● Exercise aim
Down to the final line, write out the material beneath exactly, without pictures.

——————————

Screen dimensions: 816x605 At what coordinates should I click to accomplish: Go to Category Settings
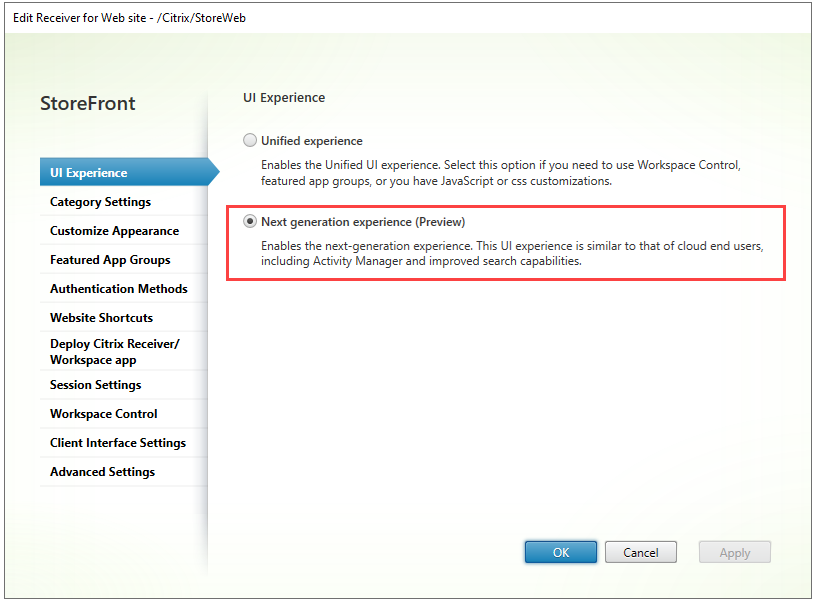100,202
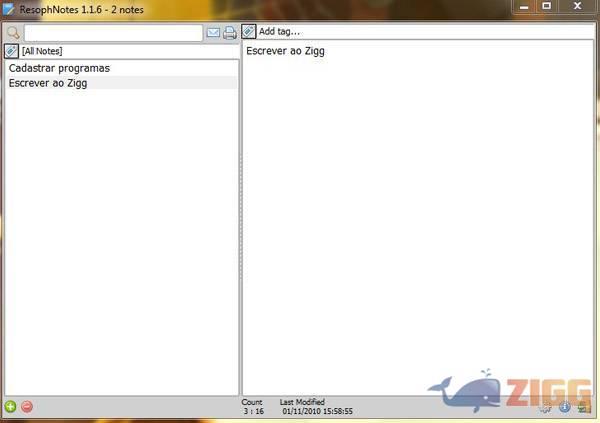Click the rightmost status bar icon
The width and height of the screenshot is (600, 423).
pos(584,406)
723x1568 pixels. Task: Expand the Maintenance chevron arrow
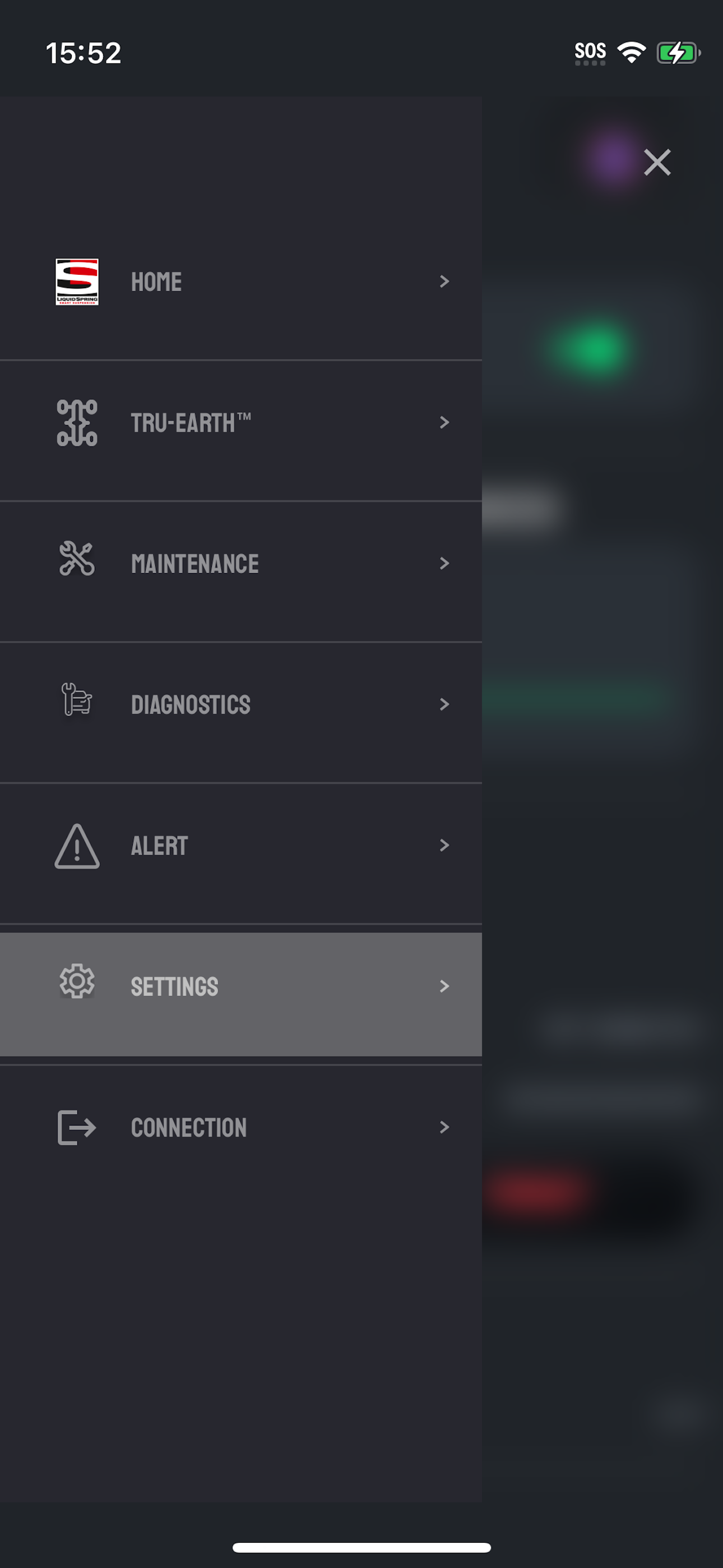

——————————

● Response box
Screen dimensions: 816x605 At what coordinates should I click to accomplish: Go to Category Settings
100,202
Click the rightmost status bar icon
The width and height of the screenshot is (600, 423).
pos(584,406)
723x1568 pixels. Task: Expand the Maintenance chevron arrow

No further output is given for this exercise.